Effects of dietary and in vitro 2(3)-t-butyl-4-hydroxy-anisole and other phenols on hepatic enzyme activities in mice.

Six phenols [2(3)-t-butyl-4-hydroxyanisole (BHA), 2-t-butylphenol, 4-methoxyphenol, 4-methylmercaptophenol, t-butylhydroquinone and 2,6-di-t-butylphenol] previously shown to be inhibitors of benzo(a)pyrene-induced neoplasia, were examined for their ability to induce in vivo changes in hepatic mono-oxygenase and detoxication enzyme activities, and to act as mono-oxygenase inhibitors when added in vitro. (1) Generally it was found that cytochrome P450 levels were depressed, only 2,6-di-t-butylphenol caused a 2-fold induction (2) Mono-oxygenase activities were significantly altered; BHA and 2,6-di-t-butylphenol caused microsomes to show substantial increases in aniline hydroxylase and peroxidase activities.

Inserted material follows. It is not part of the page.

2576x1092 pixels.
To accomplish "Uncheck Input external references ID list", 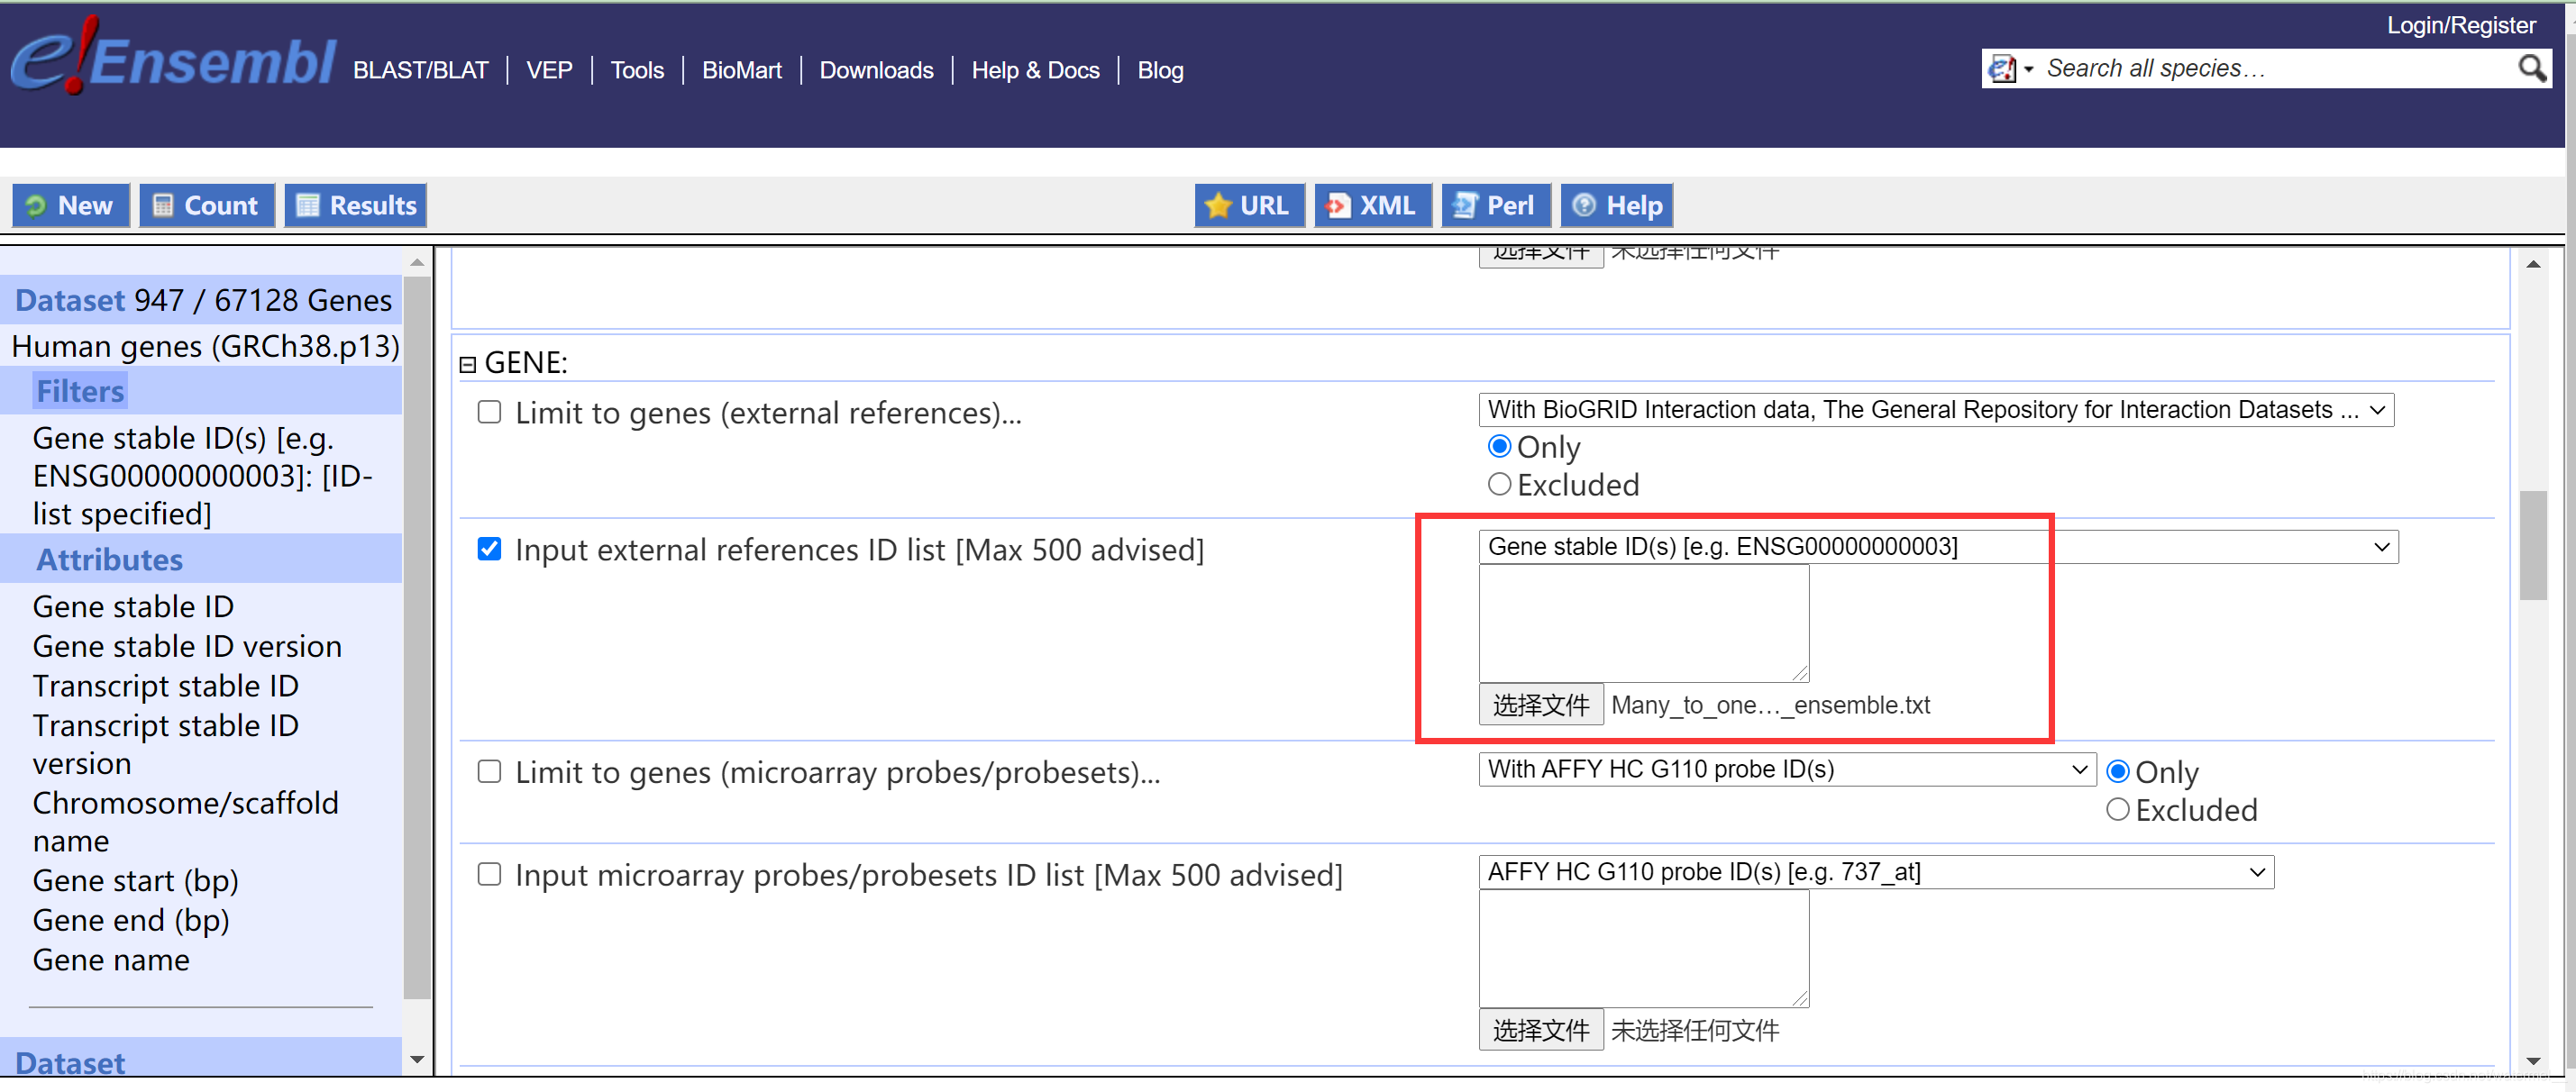I will [x=489, y=549].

These microsomes, along with 4-methoxyphenol microsomes, also showed a substantial reduction in DNA binding of benzo(a)pyrene (BaP) metabolites relative to metabolism. (3) Detoxication enzymes glutathione S-transferases and epoxide hydratase were readily induced, the order of effectiveness being: BHA approximately 2,6-di-t-butylphenol greater than 4-methoxyphenol greater than 2-t-butylphenol approximately t-butylhydroquinone (4-methylmercaptophenol failed to induce). (4) In vitro ability to inhibit BaP metabolism and DNA-binding ability was: 2,6-di-t-butylphenol greater than or equal to BHA approximately 2-t-butylphenol greater than t-butylhydroquinone greater than 4-methylmercaptophenol greater than 4-methoxyphenol. (5) Ability in vitro to discharge the activated oxygen complex of cytochrome P450 was: 2,6-di-t-butylphenol approximately 2-t-butylphenol greater than BHA greater t-butylhydroquinone greater than 4-methylmercaptophenol greater than 4-methoxyphenol. The results are consistent with the theory that inhibition of neoplasia is related to inducibility of detoxication enzymes, though alterations in cytochrome P450 could play a significant role in some cases.